[Task prompt]:
Using the entries that follow, write out the line containing "Enable Disable auto-formatting checkbox", the line containing "Given: Click up", and every line between them, exactly and nothing else.

++++++

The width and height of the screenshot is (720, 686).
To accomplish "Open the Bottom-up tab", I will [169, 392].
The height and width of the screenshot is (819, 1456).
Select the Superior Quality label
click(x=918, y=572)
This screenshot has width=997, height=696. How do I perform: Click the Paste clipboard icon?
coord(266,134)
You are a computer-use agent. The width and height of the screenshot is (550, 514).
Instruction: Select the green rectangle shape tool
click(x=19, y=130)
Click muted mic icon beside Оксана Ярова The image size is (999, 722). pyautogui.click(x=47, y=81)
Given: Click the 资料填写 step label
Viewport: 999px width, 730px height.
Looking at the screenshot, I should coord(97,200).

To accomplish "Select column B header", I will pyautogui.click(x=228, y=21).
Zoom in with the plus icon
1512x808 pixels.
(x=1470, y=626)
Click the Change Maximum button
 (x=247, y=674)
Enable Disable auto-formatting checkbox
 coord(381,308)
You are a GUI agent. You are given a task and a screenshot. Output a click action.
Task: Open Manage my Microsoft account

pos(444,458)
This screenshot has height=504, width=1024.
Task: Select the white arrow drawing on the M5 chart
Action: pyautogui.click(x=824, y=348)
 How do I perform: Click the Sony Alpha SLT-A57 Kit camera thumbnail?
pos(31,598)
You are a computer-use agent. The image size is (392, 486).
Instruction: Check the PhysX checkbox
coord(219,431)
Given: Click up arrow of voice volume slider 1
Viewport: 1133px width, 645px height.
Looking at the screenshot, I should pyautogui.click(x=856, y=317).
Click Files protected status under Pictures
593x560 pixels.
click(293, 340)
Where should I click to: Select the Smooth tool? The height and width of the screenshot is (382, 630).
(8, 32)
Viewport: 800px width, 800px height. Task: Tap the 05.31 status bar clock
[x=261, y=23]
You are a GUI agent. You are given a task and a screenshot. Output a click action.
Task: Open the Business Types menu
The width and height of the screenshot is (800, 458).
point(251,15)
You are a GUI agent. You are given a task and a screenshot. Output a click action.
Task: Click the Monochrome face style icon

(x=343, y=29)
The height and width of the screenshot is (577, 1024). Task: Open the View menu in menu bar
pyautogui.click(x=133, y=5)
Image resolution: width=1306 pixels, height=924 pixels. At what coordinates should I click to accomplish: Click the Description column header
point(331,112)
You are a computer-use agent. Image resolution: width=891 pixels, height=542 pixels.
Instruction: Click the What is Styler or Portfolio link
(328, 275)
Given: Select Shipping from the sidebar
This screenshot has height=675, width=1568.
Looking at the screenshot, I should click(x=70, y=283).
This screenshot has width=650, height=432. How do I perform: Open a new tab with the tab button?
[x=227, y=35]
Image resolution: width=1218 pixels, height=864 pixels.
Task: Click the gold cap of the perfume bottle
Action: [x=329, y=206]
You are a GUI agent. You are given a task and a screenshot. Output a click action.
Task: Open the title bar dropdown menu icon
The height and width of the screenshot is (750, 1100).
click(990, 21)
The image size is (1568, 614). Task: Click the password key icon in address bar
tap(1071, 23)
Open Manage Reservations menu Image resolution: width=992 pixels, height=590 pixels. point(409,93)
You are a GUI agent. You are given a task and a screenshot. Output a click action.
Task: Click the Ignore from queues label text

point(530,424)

++++++

[Exercise output]:
Enable Disable auto-formatting checkbox
 coord(381,308)
You are a GUI agent. You are given a task and a screenshot. Output a click action.
Task: Open Manage my Microsoft account

pos(444,458)
This screenshot has height=504, width=1024.
Task: Select the white arrow drawing on the M5 chart
Action: pyautogui.click(x=824, y=348)
 How do I perform: Click the Sony Alpha SLT-A57 Kit camera thumbnail?
pos(31,598)
You are a computer-use agent. The image size is (392, 486).
Instruction: Check the PhysX checkbox
coord(219,431)
Given: Click up arrow of voice volume slider 1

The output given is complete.